M.O.: ¿Cuáles crees que tendrían que ser los ejes sobre los que giraría una política cultural de izquierdas, con un horizonte transformador y emancipador?
C.B.:
Creo que en general la izquierda ha sido víctima de un entendimiento de la cultura como un paquete de actividades conceptual e instrumentalmente ya dado que, en función de los presupuestos disponibles y posibles en cada momento o circunstancia, se ofrece a la sociedad. Es decir, la cultura como parte del paquete electoral y casi siempre con una función ornamental y complaciente. Entiendo que esa visión es más propia de un gerente de contenidos que de una instancia política encaminada a intervenir en la transformación de los sistemas de auto y heteroobservación en los que la dinámica cultural se expresa. Creo necesario asumir que la cultura no es un conjunto cuantitativo de elementos cuya valorización está ya definida y delimitada sino que, desde posiciones de izquierda, es imprescindible entender la cultura como proceso, como un sistema dinámico de comunicación del que ciertamente se habrán de derivar tanto las escalas de valores, los medios de formación e información y los servicios y las industrias culturales, pero no como meta o balance sino como herramientas de transformación e identidad.

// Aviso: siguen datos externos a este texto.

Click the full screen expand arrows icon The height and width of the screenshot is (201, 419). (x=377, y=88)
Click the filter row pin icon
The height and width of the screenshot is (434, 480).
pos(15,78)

La izquierda tiene que proponer la cultura como un proceso continuo de redefinición, reelaboración y evaluación de ese complejo sistema de observación y orientación, construido con elementos tangibles e intangibles, del que nos servimos a la hora de relacionarnos tanto con nosotros mismos como con los otros, tanto con nuestro presente como con nuestro pasado o nuestro futuro. Se trataría para la izquierda de seguir, al modo dialéctico en que se produce eso que llamamos la vida, un doble pero único proceso de destrucción y construcción: destruir aquellos elementos de la cultura hoy existente que son elementos de dominación de clase, y al tiempo, y sin renegar de la oportuna reutilización de materiales y recursos que forman parte de lo existente, propiciar el marco y las herramientas posibles para la emergencia de una cultura que contenga el gesto emancipatorio, necesario para romper con la “naturalidad” desde la que hoy lo cultural nos presenta, vende e inocula las relaciones entre el capital y el trabajo. No se trataría por tanto de ofrecerse como productores de la “mercancía Cultura” ni como defensores de un Estado que asuma como tarea básica el ejercer una labor subsidiaria y benéfica que supla las carencias que el sistema de mercado produce, sino como agente movilizador con la misión de facilitar las condiciones materiales e inmateriales, los marcos y las herramientas necesarios para que las distintas unidades de convivencia, desde los barrios al Estado faciliten la emergencia de esa “cultura en clave de ofensiva” que la sociedad, en cada una de esas instancias o comunidades donde se reparte, reclame y organice como instrumento para la identidad, la orientación, el recuento y el combate. Entiendo que una gestación y gestión de lo cultural en la onda de los presupuestos participativos de Porto Alegre, es decir, la deliberación y elaboración del mapa de necesidades en ese y otros campos desde las instancias donde la convivencia tiene lugar, podría ser para la izquierda, allá donde alcance poder político y económico, brújula para una cultura no dominada por los valores que el dominio de clase nos ha venido imponiendo. Se trataría por tanto de acabar con la propiedad privada de los medios de producción de necesidades que hoy detenta el control de los imaginarios hegemónicos; esa batalla en la que históricamente, y al menos hasta el momento, los movimientos revolucionarios siempre han sido derrotados.